Re: RDF priorities

>Per telecon call,
>
>My view (well known, I suspect ;-) is that the core "model and 
>abstract syntax" are the most important parts of RDF to get nailed 
>down.
>
>In my view, every other part of RDF is critically dependent on this, 
>so we need to get it nailed down, and solidly.
>
>By "solidly", I mean that we have clearly defined what can and 
>cannot be understood about the meaning of an RDF expression.  This 
>would preferably be underwritten a formalism of some kind, but the 
>document will also need clear prose for developers who don't/won't 
>delve into too much formal mathematics.

I agree wholeheartedly. I would add a few more things that I still 
find confusing.

1. What exactly IS an RDF expression? (Is it a set of triples forming 
an abstract graph, or something textual, ie a parsing of a character 
stream, or what? I know these can be translated into one another and 
so on, but I think it would be good to get a single clear choice as 
being the definitive notion, and then nail it down as precisely as 
possible. I had formed the impression that sets of triples in an 
abstract graph were the definitive syntax for RDF, but much of the 
recent containers discussion has referred to lexical orderings, which 
are meaningless in an abstract graph, leaving me puzzled.)

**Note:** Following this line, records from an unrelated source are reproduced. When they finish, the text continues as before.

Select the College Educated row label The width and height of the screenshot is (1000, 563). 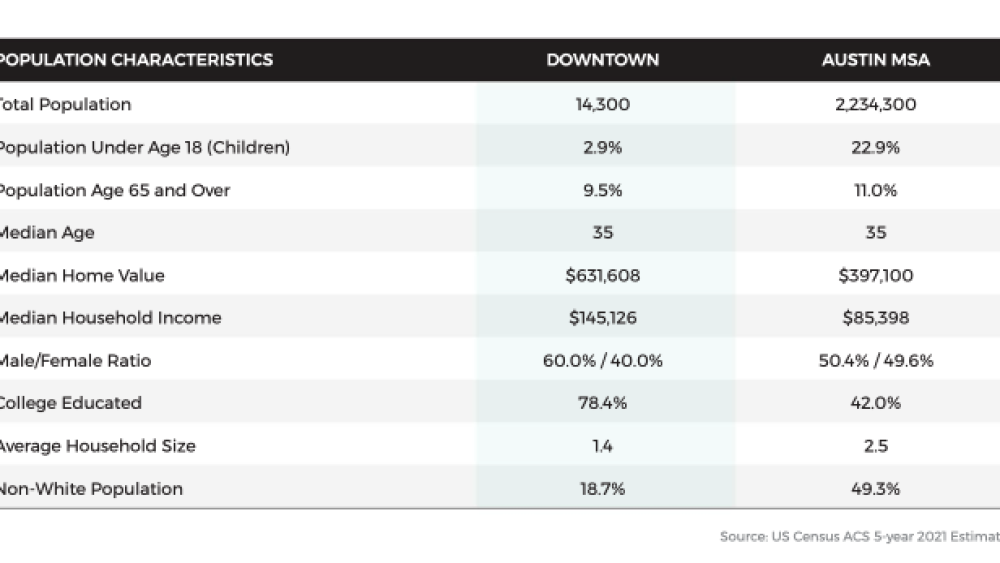[x=70, y=403]
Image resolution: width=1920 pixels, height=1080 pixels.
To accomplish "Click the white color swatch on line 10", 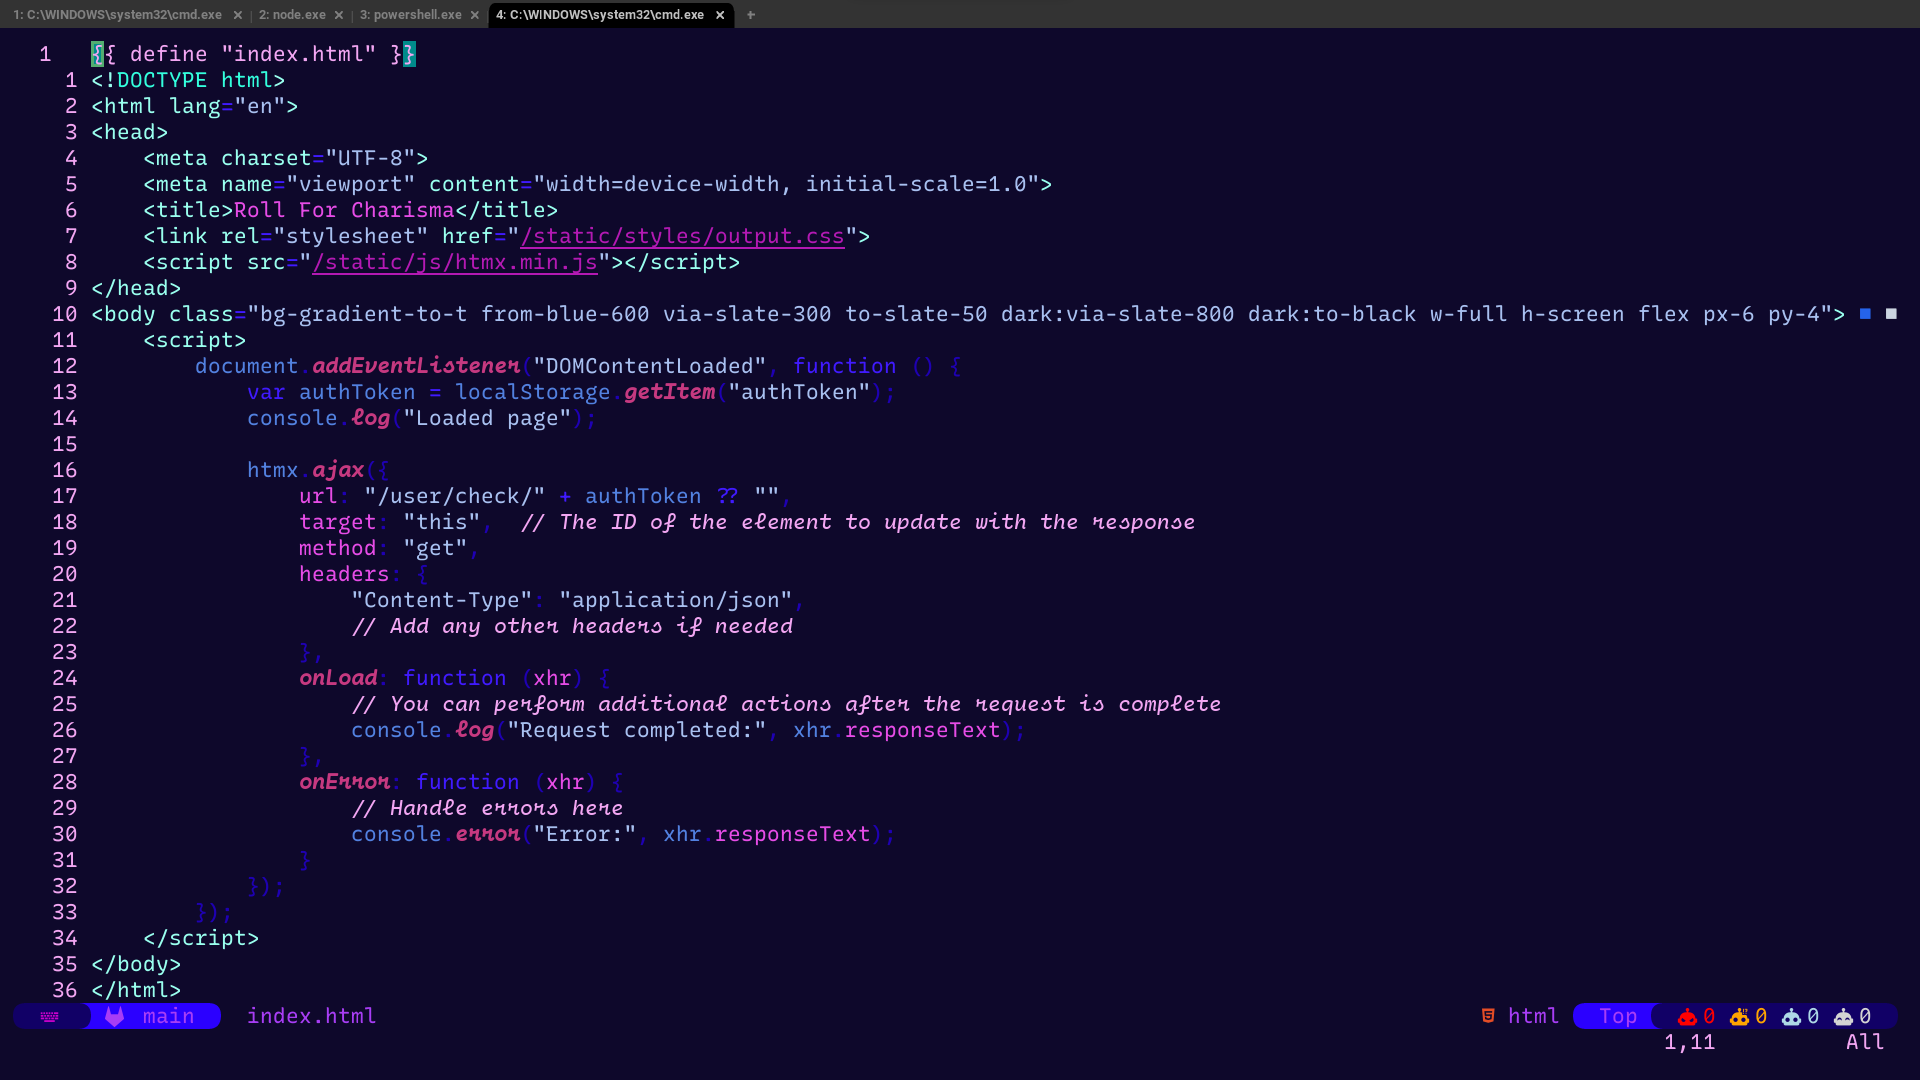I will [x=1891, y=314].
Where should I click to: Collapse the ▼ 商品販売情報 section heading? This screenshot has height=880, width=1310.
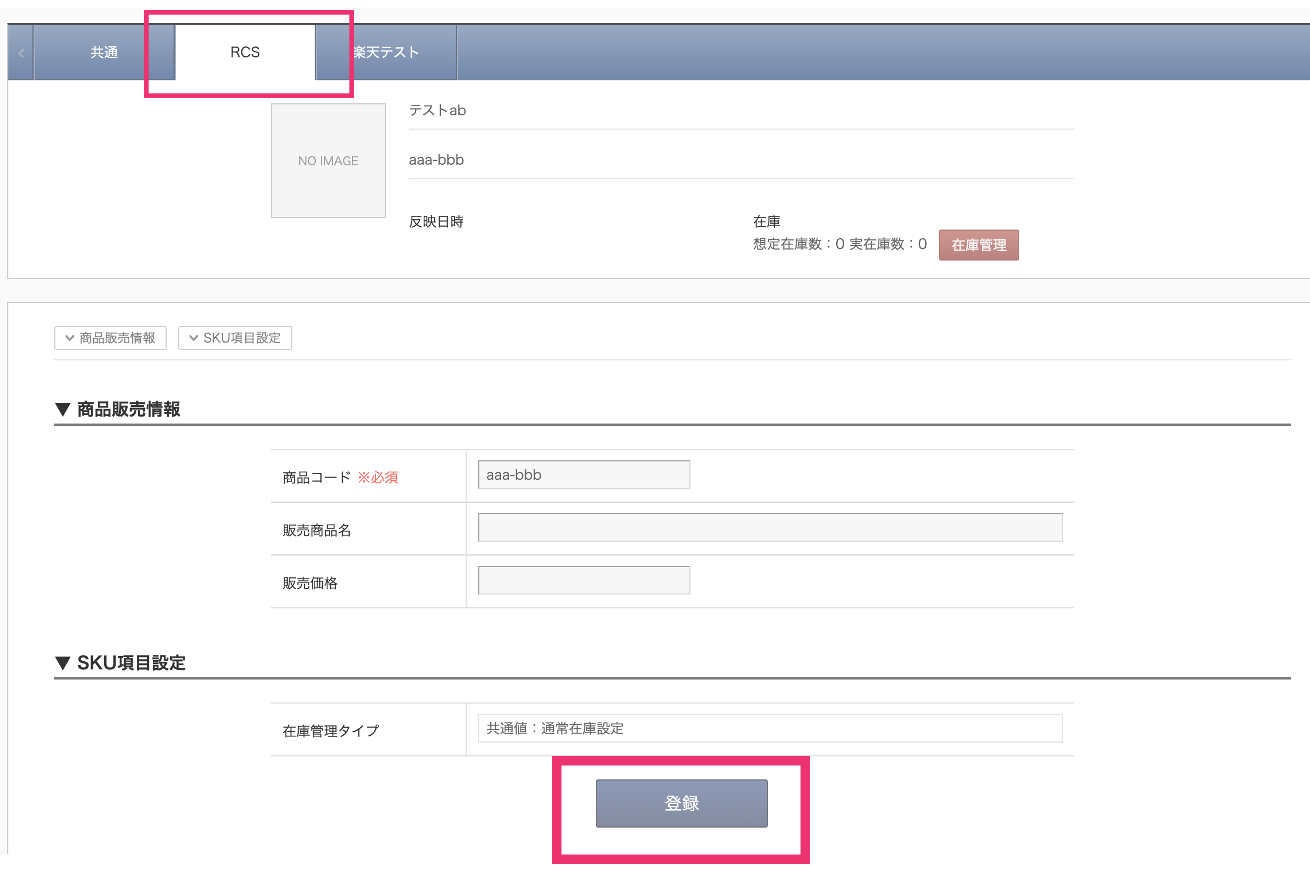click(118, 409)
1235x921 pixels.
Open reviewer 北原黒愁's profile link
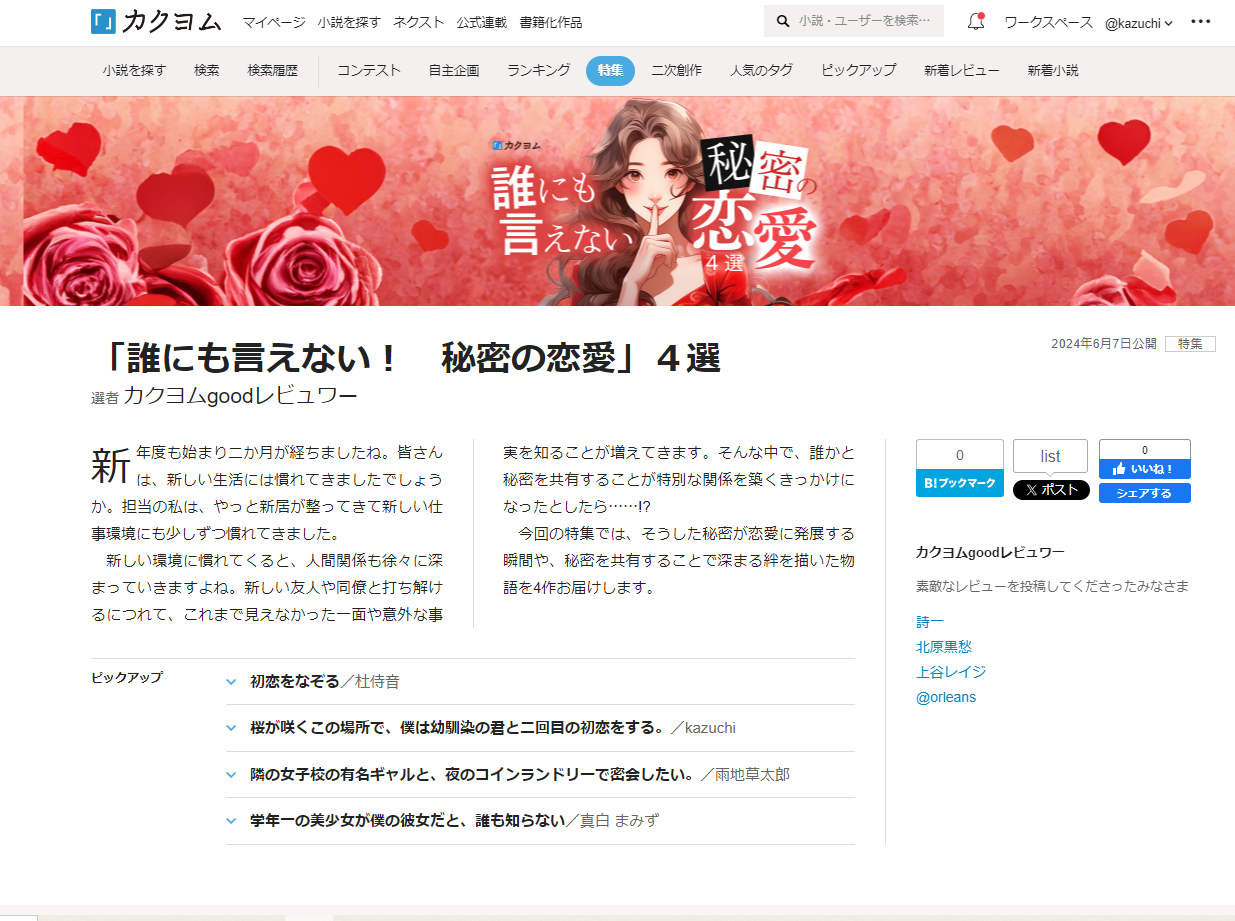click(x=943, y=647)
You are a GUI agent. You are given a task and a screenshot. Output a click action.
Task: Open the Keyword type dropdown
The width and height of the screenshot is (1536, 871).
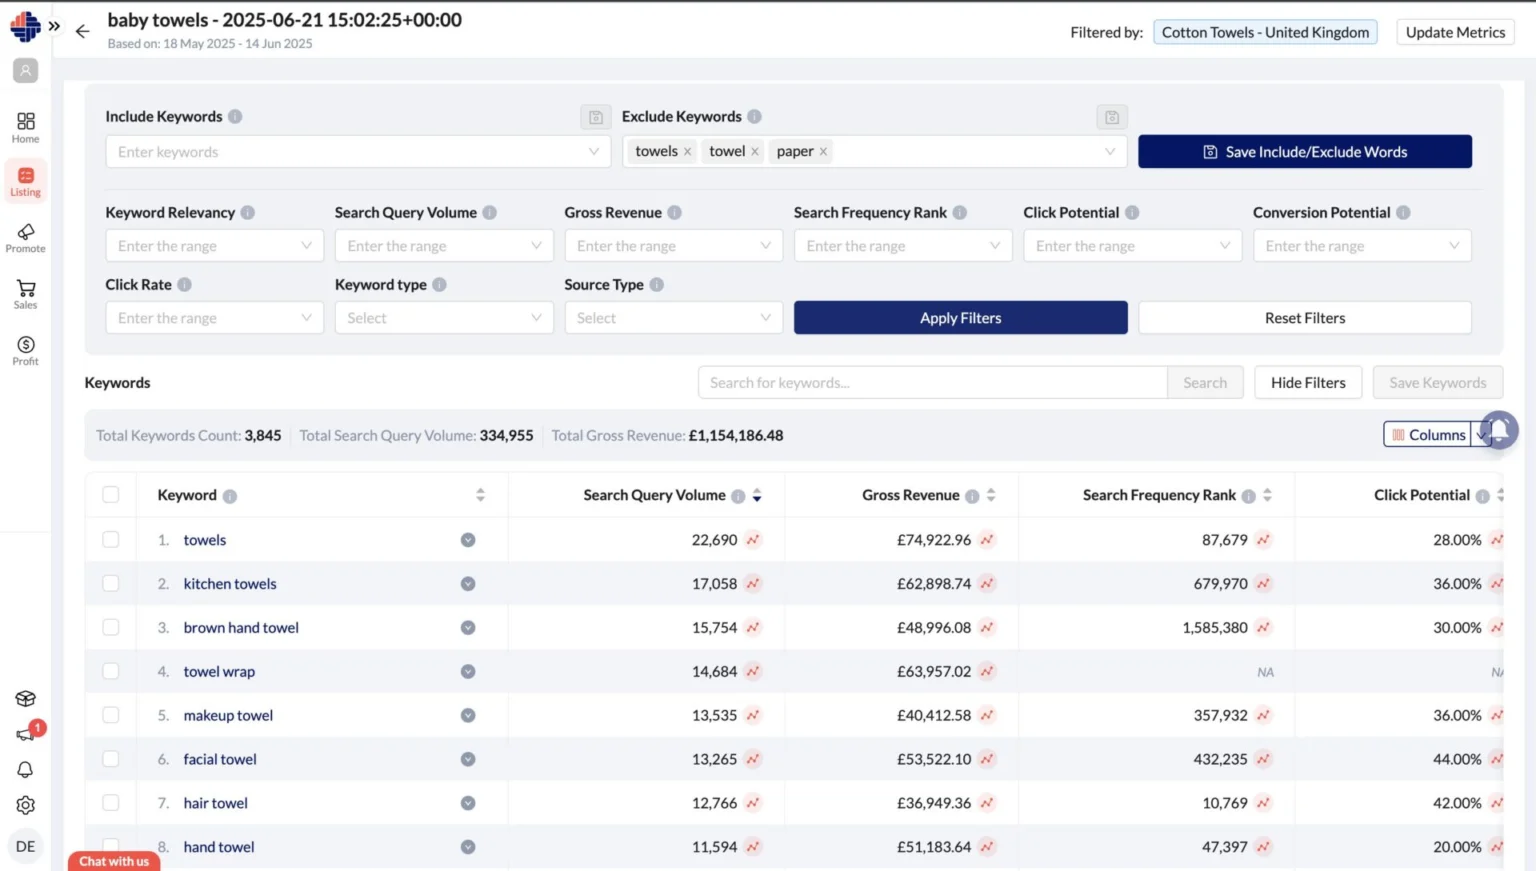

2. Is RDF seen primarily as an assertional language (which expresses 
propositions about resources), or as a programming or processing 
language? I am sorry if this question seems exasperating, especially 
to the logic programmers among us, but it has a direct bearing on the 
appropriate semantic style one should adopt. Assertional languages 
typically have a semantics which is deliberately 'catholic' in what 
it allows into the universe of discourse, while programming language 
semantics are usually based on recursively closed universes of data 
objects that can be computed. We can try to do both at once, but that 
is a much trickier technical task and life would be easier if we 
could avoid it. I have been assuming that RDF is supposed to be a 
general-purpose descriptive framework rather than a kind of 
implementation language, but this is based more in general 
impressions than on any firm statement of purpose.
(Example of where the difference matters is containers. Does this:
>_:genid <rdf:type> <rdf:Bag>.
>_:genid <rdf:_1>   "1" .
>_:genid <rdf:_10>  "10" .
>_:genid <rdf:_2>  "11" .
DESCRIBE a bag, or should we think of it as (part of) an 
IMPLEMENTATION of a bag, ie a data structure encoded in triples? If 
it is a description (as I have been assuming) then it is natural to 
allow partial descriptions, and to regard this as referring to a bag 
with at least 10 members, 7 of which are unspecified. If it is an 
implementation, then it clearly describes a bag with three elements, 
using somewhat idiosyncratic labellings to distinguish them.  If we 
add the triple
_:genid <rdf:_6>   "6" .
then the description view would say that we have learned something 
new about the bag, while the implementation view would be that the 
bag now has 4 members.  Allowing item renumbering is arguably 
reasonable in the implementation view, clearly invalid in the 
description view. And so on. I think many issues would be a lot 
clearer if we were clear about this one.)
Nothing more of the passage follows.